Eine Woche später stand Smackdown an und... nichts passierte. Entweder hatten die Booker die Storyline in einem Anflug temporärer Amnesie vorübergehend vergessen, oder aber sie hatten eingesehen, dass ein zu häufiges Ausstrahlen des rüstigen rot-gelben Rentners schnell dazu geführt hätte, dass die aufgrund des Comebacks abermals einsetzende Anfangseuphorie der Fans genauso schnell wieder verflogen wäre wie ein Jahr zuvor. Stattdessen begeisterte man die Zuschauerschaft mit Leckerbissen wie Rikishi und A-Train, und man feierte die eigene Rückständigkeit mit einem stereotypen "Valentine's Day Bra & Panties Match" zwischen Dawn Marie und Torrie Wilson. Das primitive Komplettpaket wurde abgerundet mit Joe Francis von "Girls Gone Wild" und einem Einspieler von Hugh Hefner. Die Unterschicht war entzückt und der FlimmerMania-Autor kam ins Grübeln, ob es nicht von Zeit zu Zeit doch den einen oder anderen begründeten Anlass gibt, Alice Schwarzer glücklich zu machen und die Zeitschrift "Emma" zu abonnieren.

Eine weitere Woche ging ins Land, dann gab es endlich wieder Leute zu sehen, die in der Wrestlinggeschichte im Gegensatz zu abgetakelten Malibu-Stacy-Verschnitten wie Torrie Wilson dauerhaft Erwähnung finden werden, nämlich Hulk Hogan und The Rock. Letzterer war ausnahmsweise nicht zugeschaltet, offenbar hielt man es also doch ausnahmsweise für nötig, ihn wenigstens einmal vor seinem Match für einen leibhaftigen Auftritt in den Shows zu verpflichten.

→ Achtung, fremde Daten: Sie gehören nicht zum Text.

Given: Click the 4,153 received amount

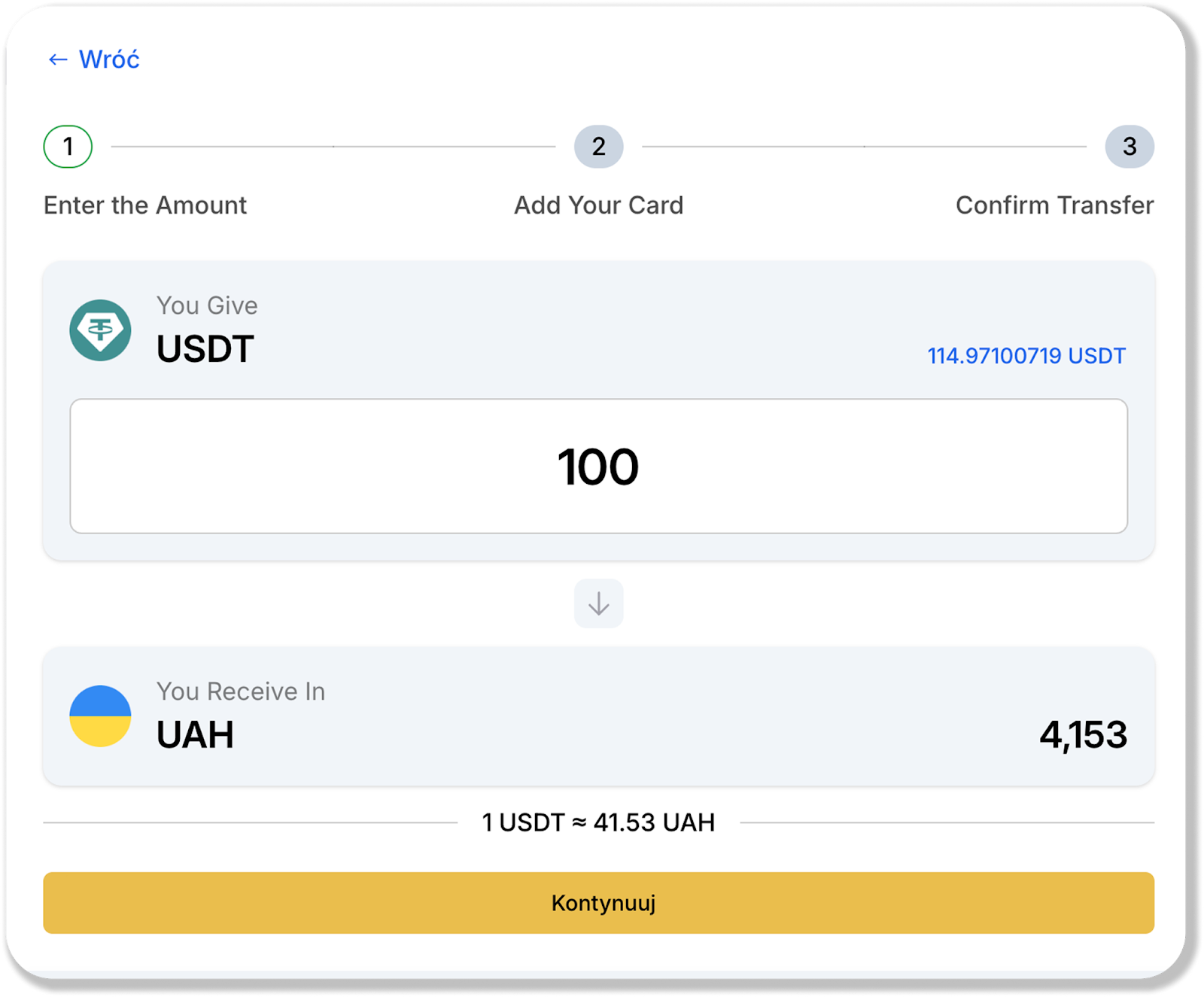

Rocky war bei den Dreharbeiten zu "The Rundown" meist unabkömmlich und musste Prioritäten setzen. Keine leichte Wahl für ihn, denn immerhin ist die Filmwelt bisweilen genauso degeneriert, wie es die Welt von World Wrestling Entertainment bei der gerade erwähnten vorherigen Ausgabe von Smackdown war. Diesmal kam Rocky jedoch um einen persönlichen Auftritt nicht umhin, denn er war da, um Hogan ins Gesicht zu spucken, und das ging per Schalte ja ziemlich schlecht.

Beim Aufeinandertreffen der beiden Rivalen bei No Way Out setzte man auf durchschnittliche und althergebrachte Effekte, denn als Hogan die Oberhand gewann, uphulkte und den Legdrop signalisierte, gingen die Lichtlein in der Halle aus - und als sie wieder angeknipst wurden, lagen Rocky und der Ringrichter offenbar ausgeknockt im Ring. Vinnie-Mäc kam in dem Moment herbeigelaufen und beschuldigte Hogan, für diese Szene, auf die der Black Scorpion anno 1990 stolz gewesen wäre, verantwortlich zu sein. Hinter Hogans Rücken wurde derweilen Rocky vom Ringrichter (niemand anderes als Sylvain Grenier) ein Stuhl gereicht, den der Teilzeitwrestler dann auch sogleich einsetzte und Hogan anschließend per Rock Bottom pinnte. Damit war das Vorgeplänkel beendet: es konnte nun in die heiße Phase zwischen Hulk und Vince gehen.